Property taxes in Texas are often higher than in many other states, and homeowners need to know whether those taxes are paid separately or included in their monthly mortgage payment. Texas homeowners should include property taxes as an important budget item.  

Below, we explain how property taxes are typically handled with mortgage payments, what an escrow account does, and what happens if you pay off your mortgage or don’t have an escrow. 

Do Mortgage Payments in Texas Include Property Taxes? 

In many cases, property taxes are included in your monthly mortgage payment through an escrow account with your lender. Lenders calculate an estimated annual tax amount, divide it by 12, and include that portion in your monthly mortgage bill. This way, you’re essentially “pre-paying” your property taxes each month instead of paying a lump sum once a year. 

However, property taxes and your mortgage loan are still two distinct financial obligations. The lender collects estimated taxes and places them into an escrow account, a separate holding fund, and then pays them to the county when the tax bill is due. 

What Happens if the Tax Estimate Is Wrong? 

Estimates aren’t always perfect. If your property taxes increase unexpectedly or the lender miscalculates, you may end up with an escrow shortage, meaning there isn’t enough money in the escrow account to cover the bill.

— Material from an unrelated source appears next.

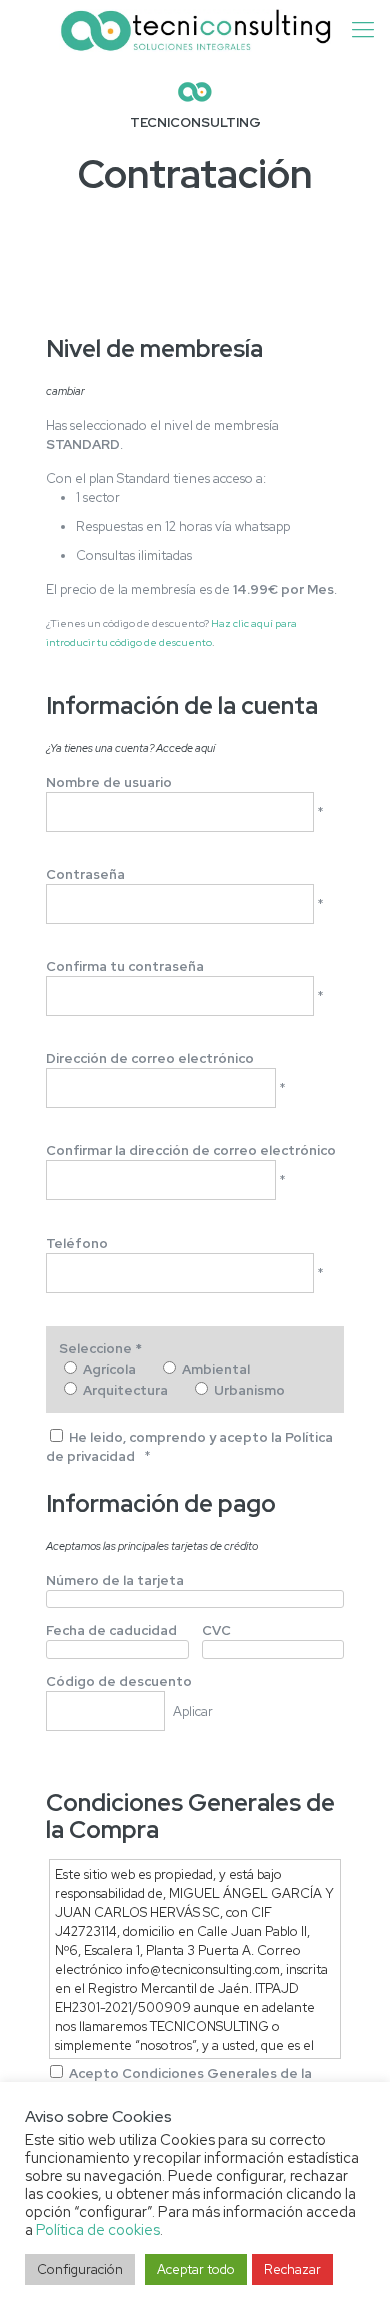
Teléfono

In that case, the lender may pay the difference and then give you options: 

  • Repay the shortage in one lump sum 
  • Pay it back over the next year with slightly higher monthly mortgage payments 

If your escrow account has more money than needed, your lender may refund the excess if it exceeds a certain threshold. Read our blog to learn more about how escrow accounts work.

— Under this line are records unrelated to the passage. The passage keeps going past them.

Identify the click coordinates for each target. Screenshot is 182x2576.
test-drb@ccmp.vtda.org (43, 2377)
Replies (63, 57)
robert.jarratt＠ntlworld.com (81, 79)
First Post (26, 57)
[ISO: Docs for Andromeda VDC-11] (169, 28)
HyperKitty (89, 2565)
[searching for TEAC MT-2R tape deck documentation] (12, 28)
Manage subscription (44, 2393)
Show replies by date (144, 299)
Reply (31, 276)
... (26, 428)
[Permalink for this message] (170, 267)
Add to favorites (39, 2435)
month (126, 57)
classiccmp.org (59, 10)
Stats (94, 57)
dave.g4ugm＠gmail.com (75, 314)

Is It Required to Pay Property Taxes Through Your Mortgage? 

Not always. Whether property taxes are included in your mortgage payment depends on: 

  • The type of loan you have 
  • Your down payment amount

For example: 

  • FHA, VA, or USDA loans typically require an escrow account for taxes and insurance 
  • Conventional loans with less than 20% down often require escrow 
  • Some conventional loans with higher down payments may let you opt out of escrow and pay taxes directly. 

Lenders prefer escrow because it reduces the chance that taxes go unpaid. If taxes become delinquent, it can lead to liens or even foreclosure, a risk the lender wants to avoid. 

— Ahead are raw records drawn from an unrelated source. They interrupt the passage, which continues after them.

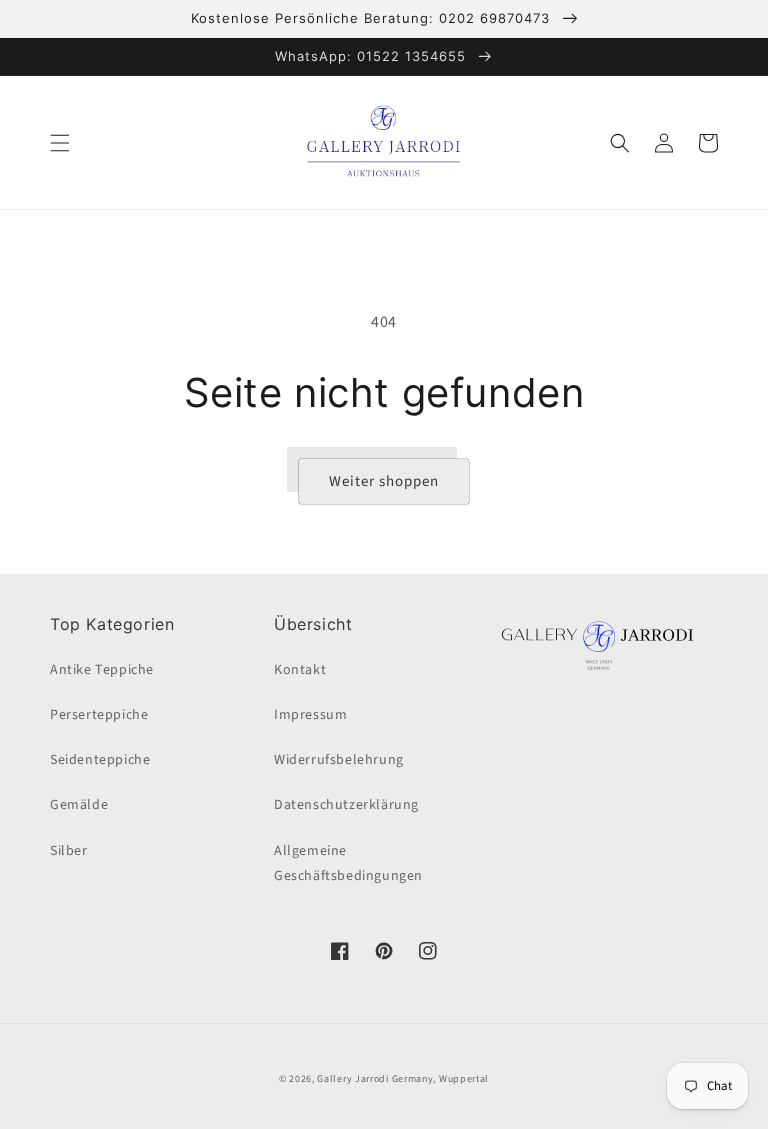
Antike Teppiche (102, 670)
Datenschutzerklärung (346, 805)
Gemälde (79, 805)
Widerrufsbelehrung (339, 760)
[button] (60, 143)
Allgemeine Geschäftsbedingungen (348, 863)
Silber (69, 851)
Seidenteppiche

What Happens After You Pay Off Your Mortgage? 

Once your mortgage is paid off in full, you are no longer required to pay property taxes through escrow. At that point:

  • Your lender is no longer involved 
  • You must pay your property taxes directly to the county tax authority 
  • You will receive tax notices from the county, not your mortgage servicer 

Most counties provide online payment portals or mail-in options for tax payment once escrow is no longer used. 

What If You Don’t Have an Escrow Account and Can’t Pay Your Taxes? 

If you’re responsible for paying property taxes on your own, because you opted out of escrow or your mortgage doesn’t require it, and you fall behind, you may face penalties, interest, and even legal actions. In such cases, homeowners sometimes choose professional assistance to address delinquent taxes.

Johnson & Starr, for example, provides property tax loans that pay off overdue taxes and allow you to repay on a manageable schedule. This can be a helpful option for homeowners struggling with a large lump sum bill. For more information or to discuss your options, contact Johnson & Starr today.

Frequently Asked Questions (FAQS)

Do all Texas mortgages include property taxes in monthly payments? 

Not always, but many do through an escrow account, especially if you have certain loan types or less than 20% down. 

What is an escrow shortage? 


An escrow shortage happens when the amount in your escrow account isn’t enough to cover your tax bill. Your lender may advance the payment and give you options to repay. 

Can I pay my taxes separately from my mortgage? 


Yes, if your loan allows you to opt out of an escrow account, you can pay property taxes directly to the county. 

Why do lenders require escrow for property taxes? 


Escrow helps ensure property taxes are paid on time, protecting both you and the lender from liens or potential foreclosure due to unpaid taxes. 

Can my property taxes increase even if my mortgage payment stays the same? 


Yes. Property taxes are set by your local taxing authorities and can increase based on changes in home value or tax rates. Even if your principal and interest stay the same, an increase in property taxes can raise your monthly mortgage payment if you have an escrow account.